EMPiREはWACKのアイドルグループ。WACKには、他にBiSH、BiS、GANG PARADE、WAgg、CARRY LOOSEが所属しています。EMPiREは、2017年にWACKとエイベックス・エンタテインメントの共同プロジェクトとして誕生したグループ。事務所はWACK、レコード会社はエイベックスという座組は、2015年に生まれたBiSHと同じで、EMPiREは当初からかなりの勢いを持っていました。
しかし、EMPiREは覆面姿ながら2017年8月に登場したものの、単独で正式にCDをリリースしたのは2019年7月のこと。つまりこの夏、この間のことなのです。

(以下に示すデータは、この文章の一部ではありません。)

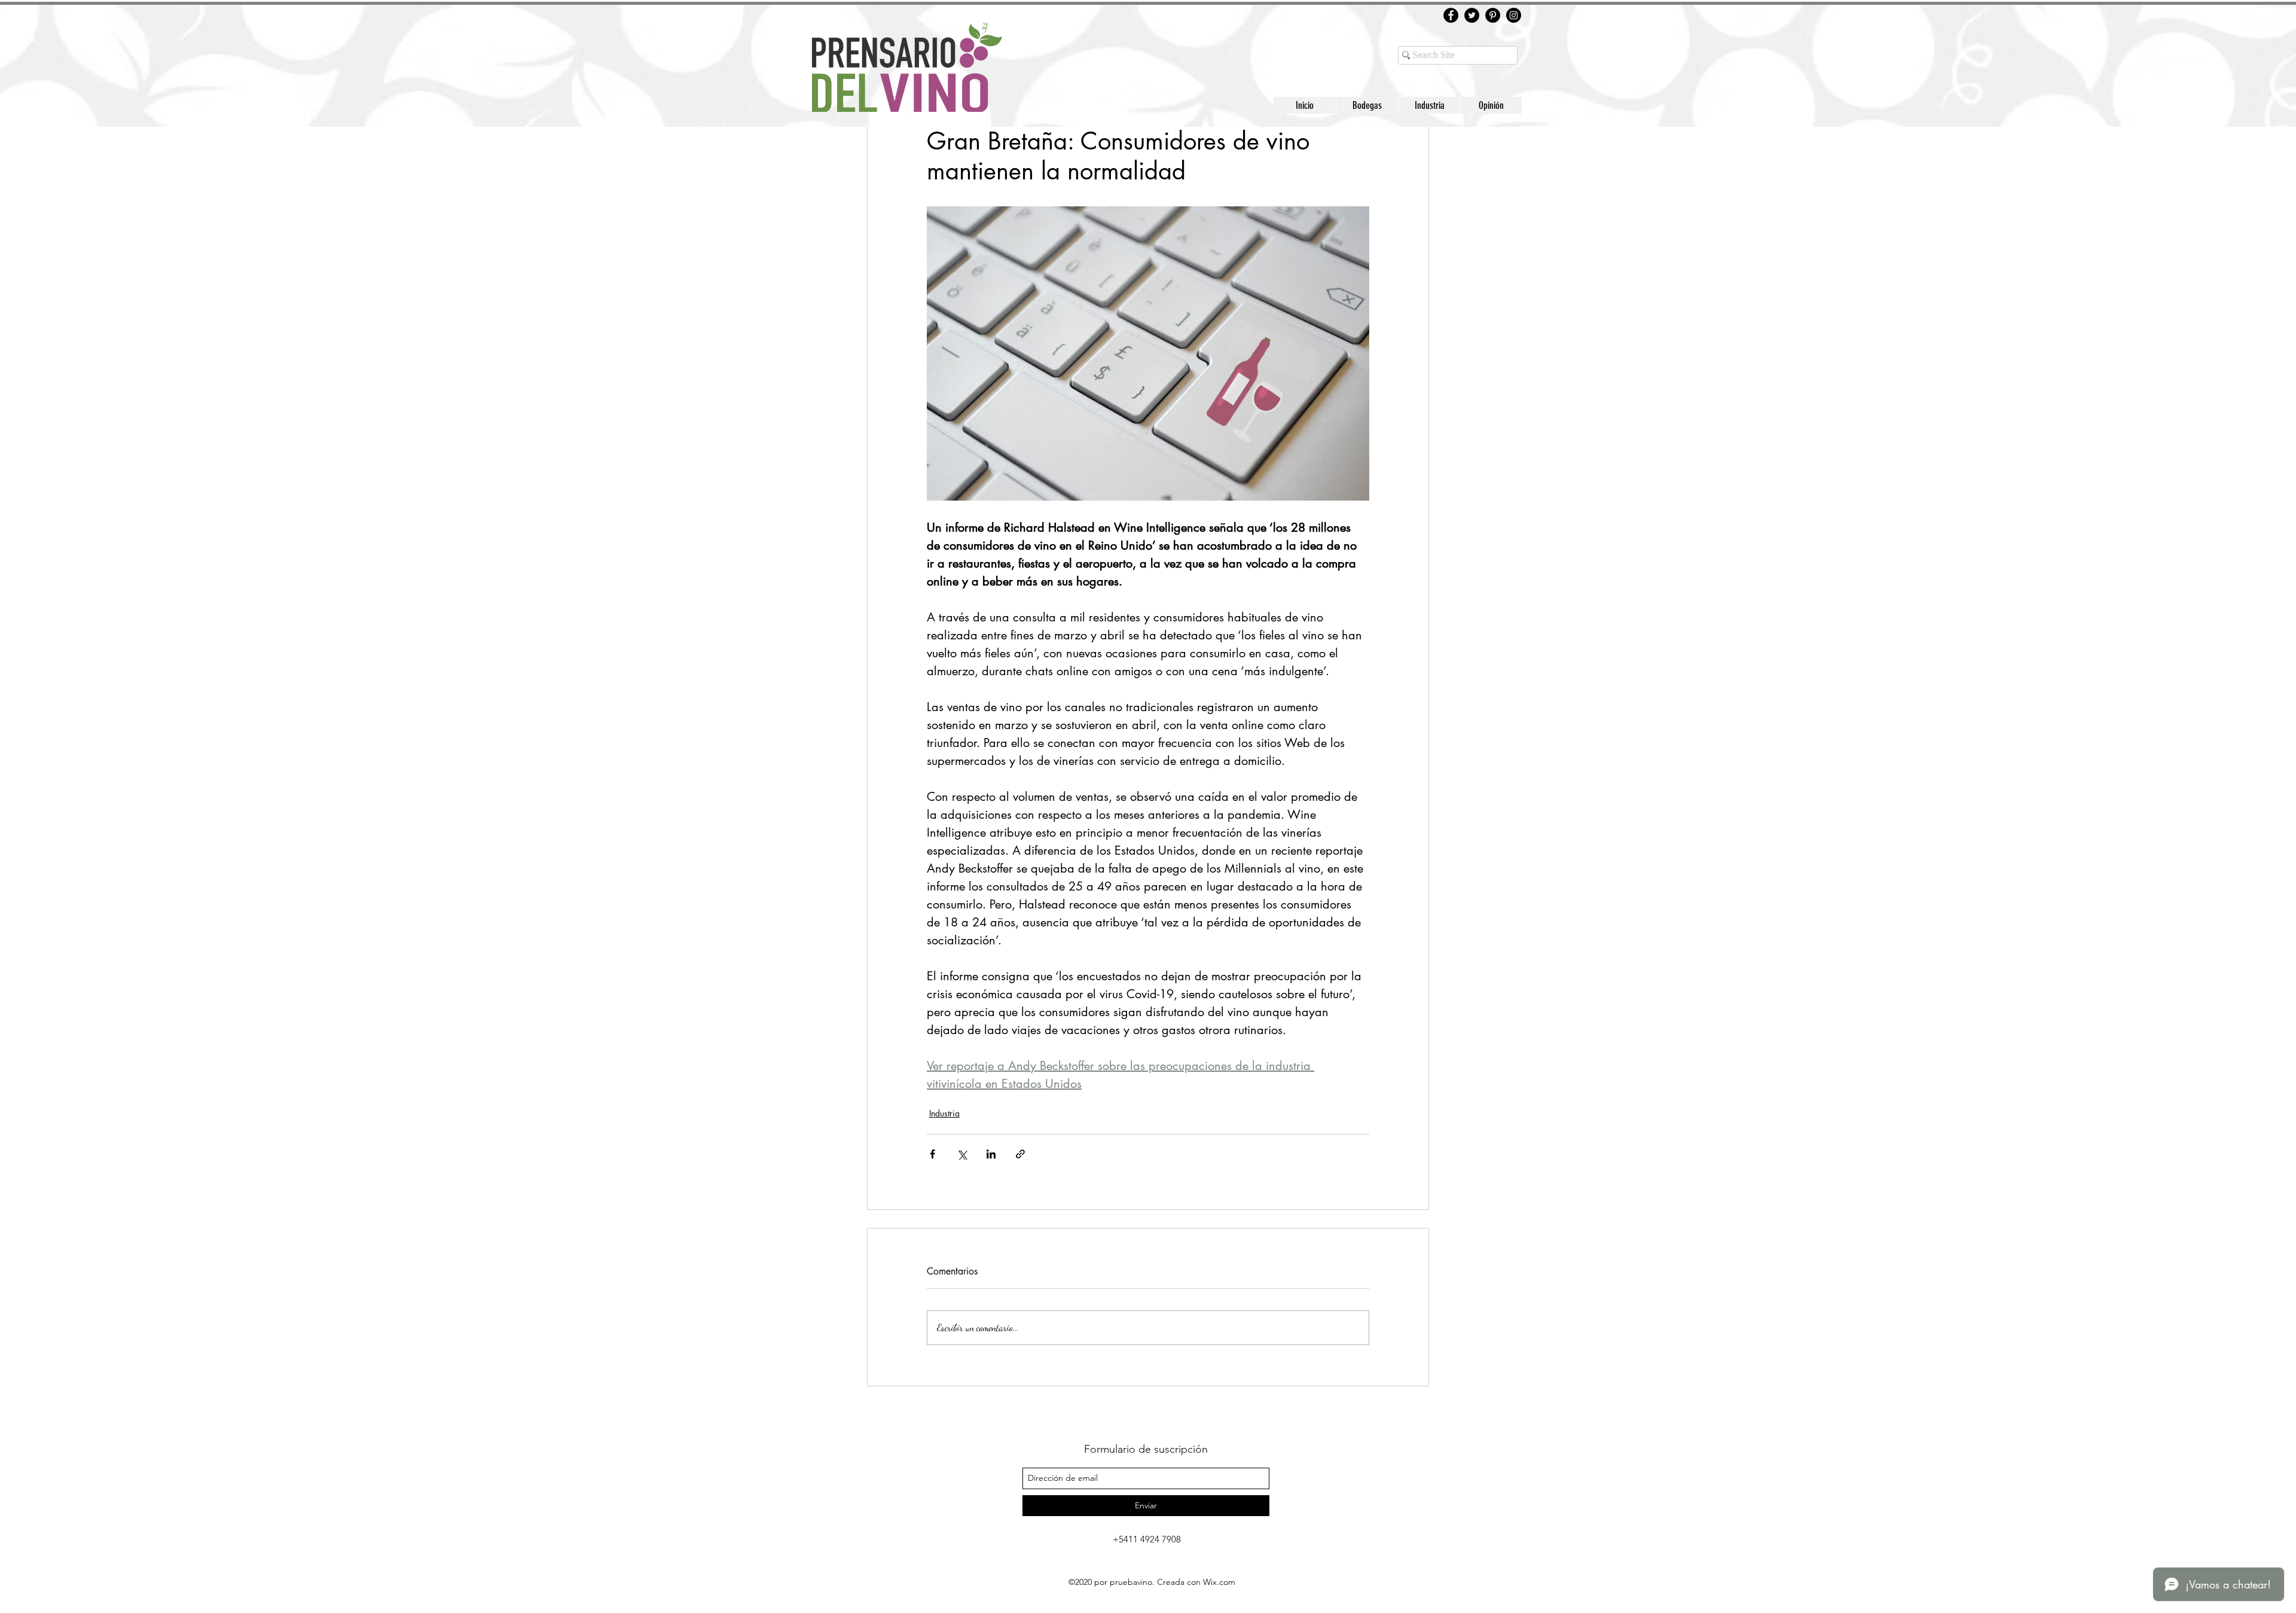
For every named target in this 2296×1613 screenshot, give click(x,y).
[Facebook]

それまではどうしていたのか? 2017年のオムニバス『WACK & SCRAMBLES WORKS』に楽曲が収録されたほかは、音源のフリーダウンロード、SoundCloudでの配信、YouTubeでのMV公開などが行われてきました。そして、EMPiREの活動の最大の特徴は、カセットテープの存在です。
2018年4月の1stアルバム『THE EMPiRE STRiKES START!!』は、CDが存在していませんでした。発売されたのは、カセットテープ、そしてカセットテープとDVDのセット。スマプラミュージックという、楽曲をスマートフォンで聴けるサービスに対応しているとはいえ、かなり特殊な形態です。こうしたカセットテープをベースにした形態は、2018年9月にリリースされたミニアルバム『EMPiRE originals』、2019年2月の1stシングル『ピアス』にも継承されました。
カセットテープは、現在アメリカでもイギリスでも販売数が増えています。私の行動範囲でも、HMV record shop渋谷のようなレコードショップ(文字通りアナログレコードの販売店です)では、多くのカセットテープが売られています。こうしたフィジカルアイテムへのフェティシズムは、WACKらしいとも感じます。